Starting point is 00:06:24 It's that Turkey's evaluation of its neighborhood changes regularly, based on the strength, the power, the accession, or the fall of every country in their region. And in the last two years, we've had a massive shift in the power balance, and it would be strange to think that the Turks would not adjust. accordingly. Now, winners and losers, it all depends upon who you are and what you care about. Obviously, the West broadly is pleased with the direction that the Turks are going right now, and there's reason to believe that this has some legs. But if you're on the other side of the equation, especially if you're in interest of the Russians, all of a sudden, this is really scary.

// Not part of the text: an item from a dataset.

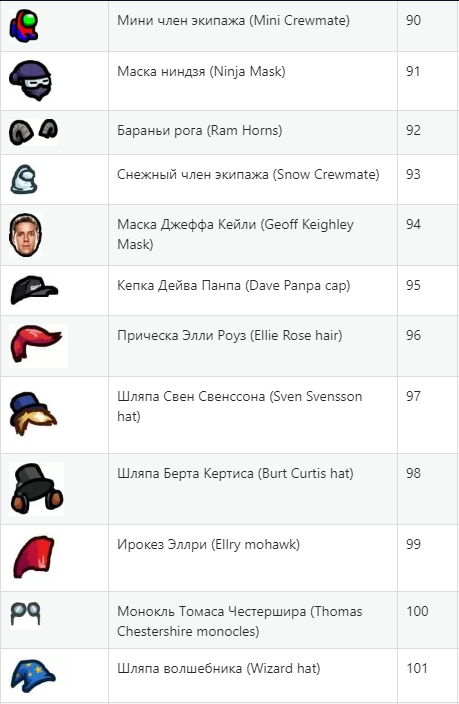Click the red Mini Crewmate icon

coord(23,26)
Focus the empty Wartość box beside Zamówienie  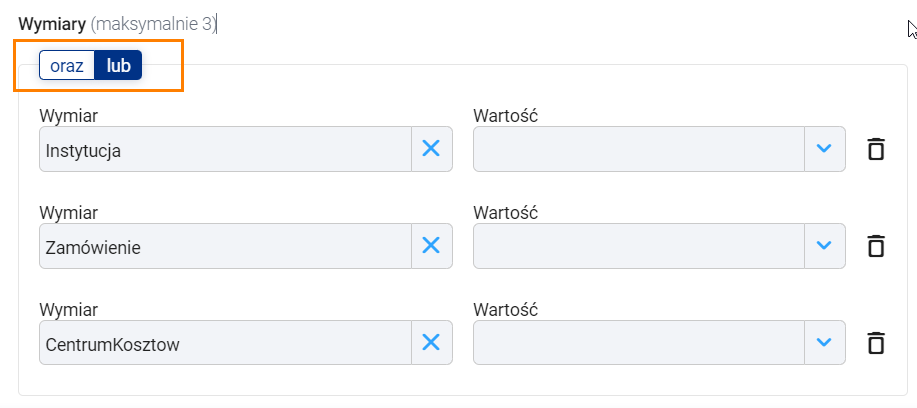coord(639,246)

Starting point is 00:07:04 So, for example, Armenia, Azerbaijan, the Azerbaijani's are ethnically Turkic. The Turks consider them, their ethnic brethren and their friends. The Armenians, on the other hand, are the complete opposite. And now that you've got countries like Canada saying it might be okay for use your weapon systems in the Armenia-Azerbaijan conflict, if you were Iranian that's in many ways a world's. A Azerbaijan that is coming
Starting point is 00:07:31 high off of the last war win, the Turkey that's probably going to start shipping weapons in mass again, and a Russia who has been here a treaty who all of a sudden is up to its eyeballs and a problem that it can't solve in Ukraine. Things like this are going to be reshaking out across the entire region as the larger geopolitic evolves. Okay, that's it. Take care.